#### [Task item]
Look through the data below and show every line that includes "Given".

#### [Input for this task]
--------------------
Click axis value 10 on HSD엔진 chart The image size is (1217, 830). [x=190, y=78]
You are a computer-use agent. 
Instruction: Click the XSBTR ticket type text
--------------------
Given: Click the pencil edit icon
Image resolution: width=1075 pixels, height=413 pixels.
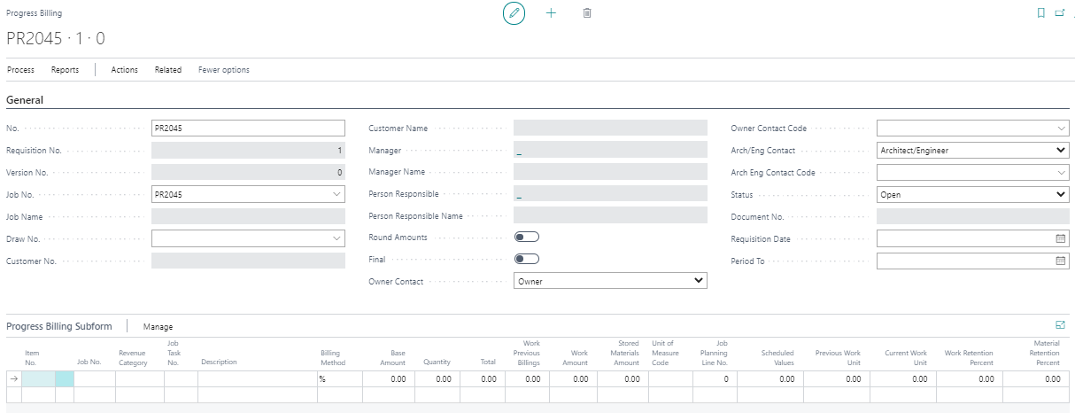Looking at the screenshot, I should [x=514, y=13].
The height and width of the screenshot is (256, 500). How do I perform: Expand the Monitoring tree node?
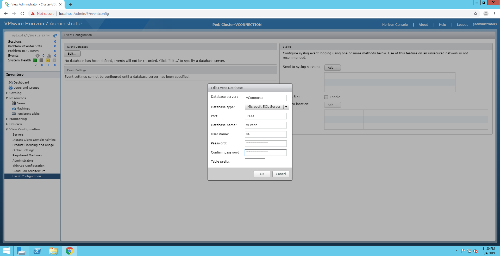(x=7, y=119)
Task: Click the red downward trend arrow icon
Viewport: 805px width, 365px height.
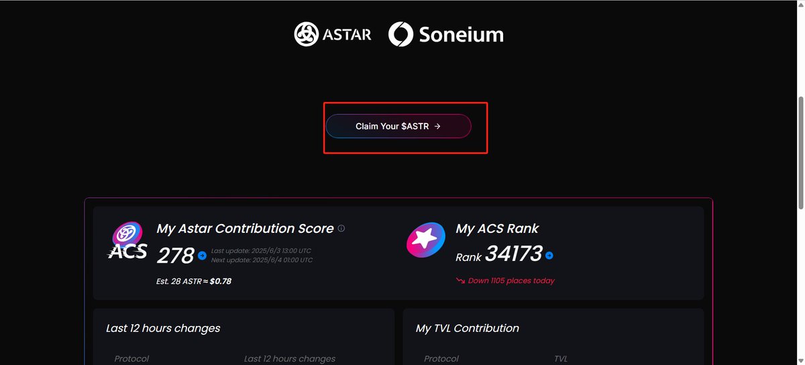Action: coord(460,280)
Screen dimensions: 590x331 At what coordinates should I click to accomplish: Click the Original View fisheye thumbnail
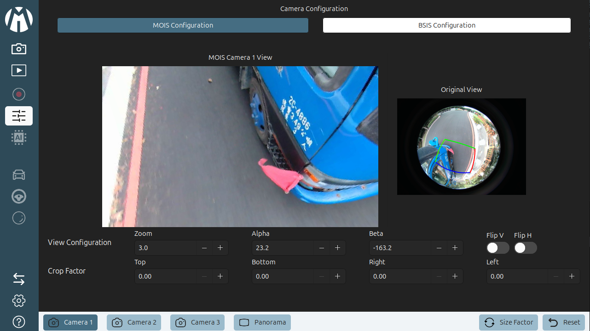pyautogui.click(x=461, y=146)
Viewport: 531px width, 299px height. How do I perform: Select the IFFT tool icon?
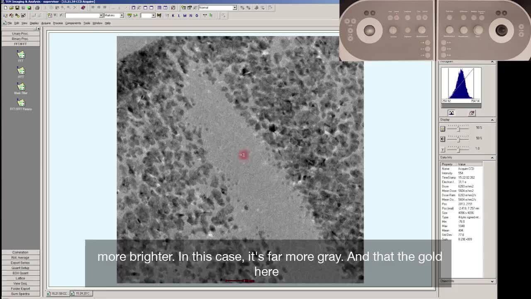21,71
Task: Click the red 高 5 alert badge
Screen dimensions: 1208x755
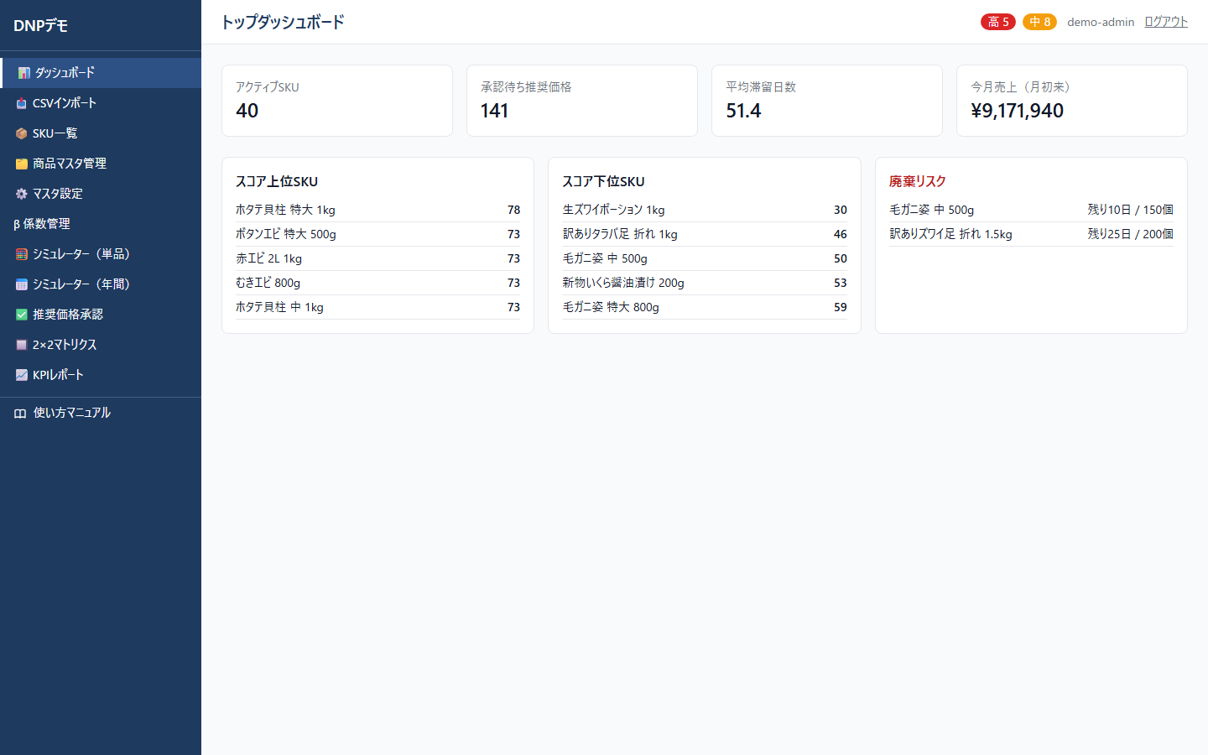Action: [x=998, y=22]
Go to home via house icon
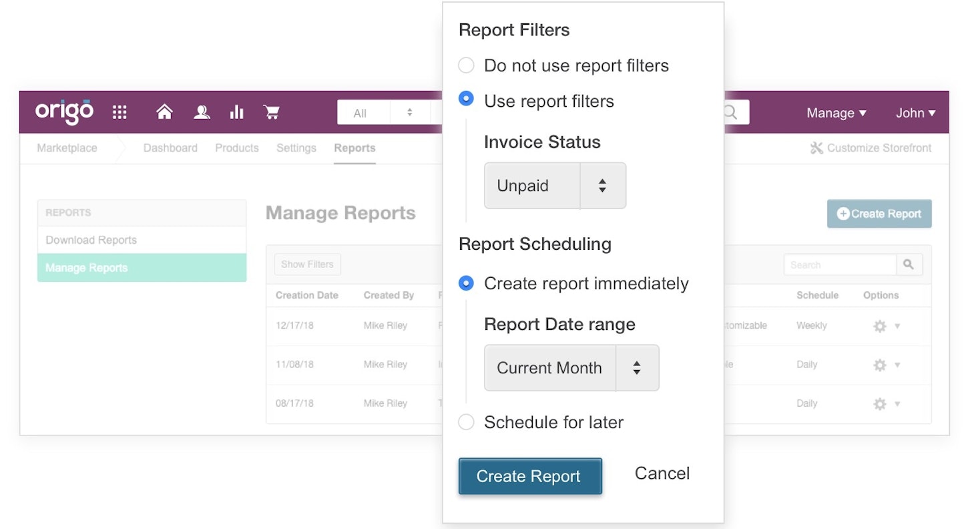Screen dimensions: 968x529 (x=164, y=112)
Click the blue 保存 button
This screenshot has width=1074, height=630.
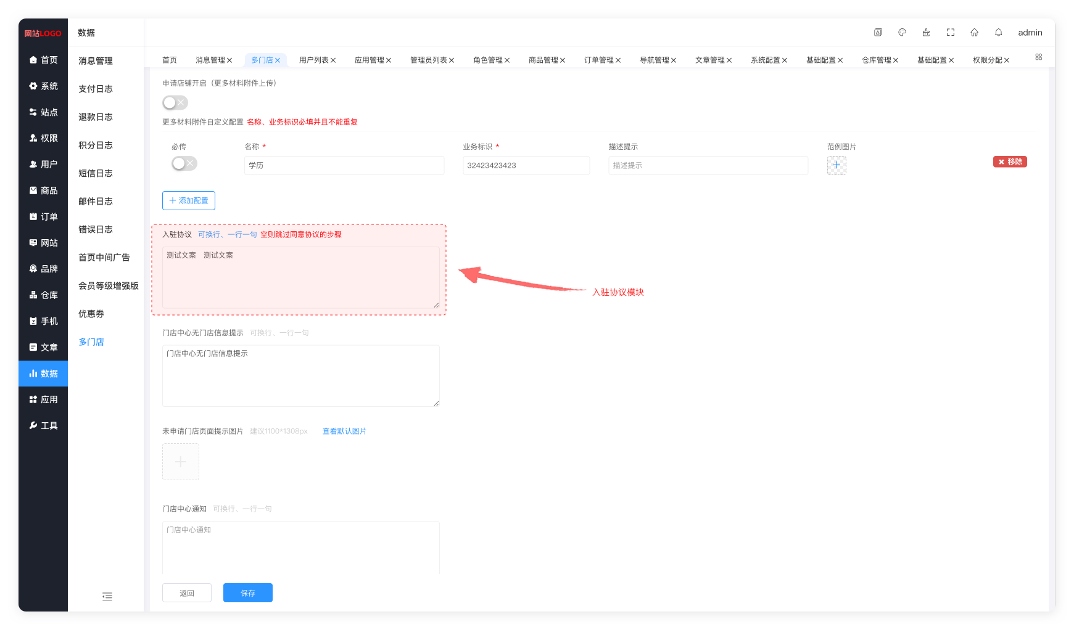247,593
--------------------
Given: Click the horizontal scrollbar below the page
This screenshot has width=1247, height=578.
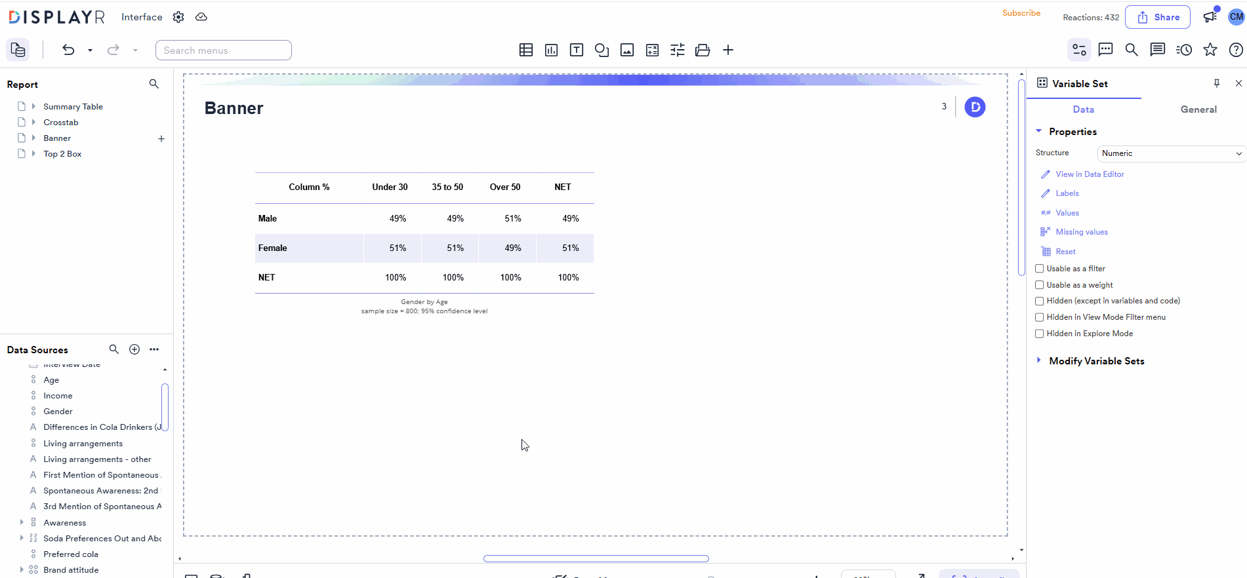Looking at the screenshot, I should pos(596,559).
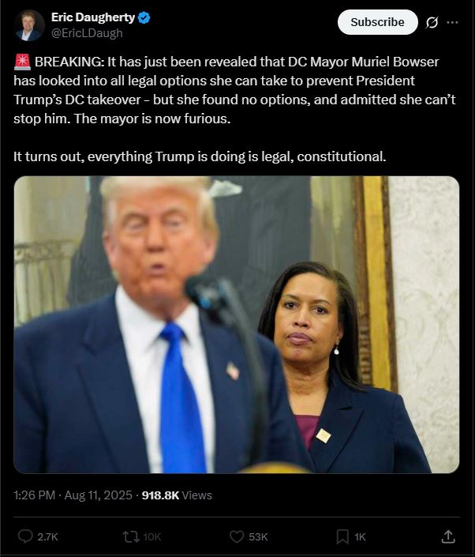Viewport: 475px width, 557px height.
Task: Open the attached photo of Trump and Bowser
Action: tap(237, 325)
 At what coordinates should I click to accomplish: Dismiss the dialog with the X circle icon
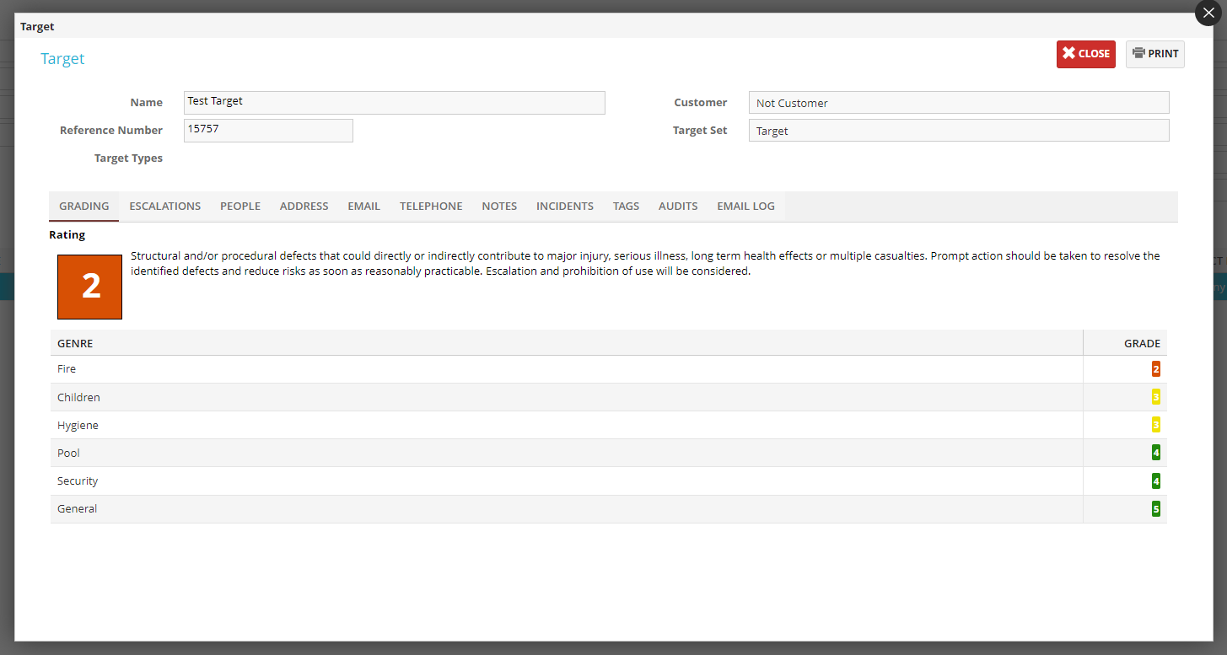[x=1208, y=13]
--------------------
#### [Expected output]
Given: Click the pencil edit icon
Given: Click the horizontal scrollbar below the page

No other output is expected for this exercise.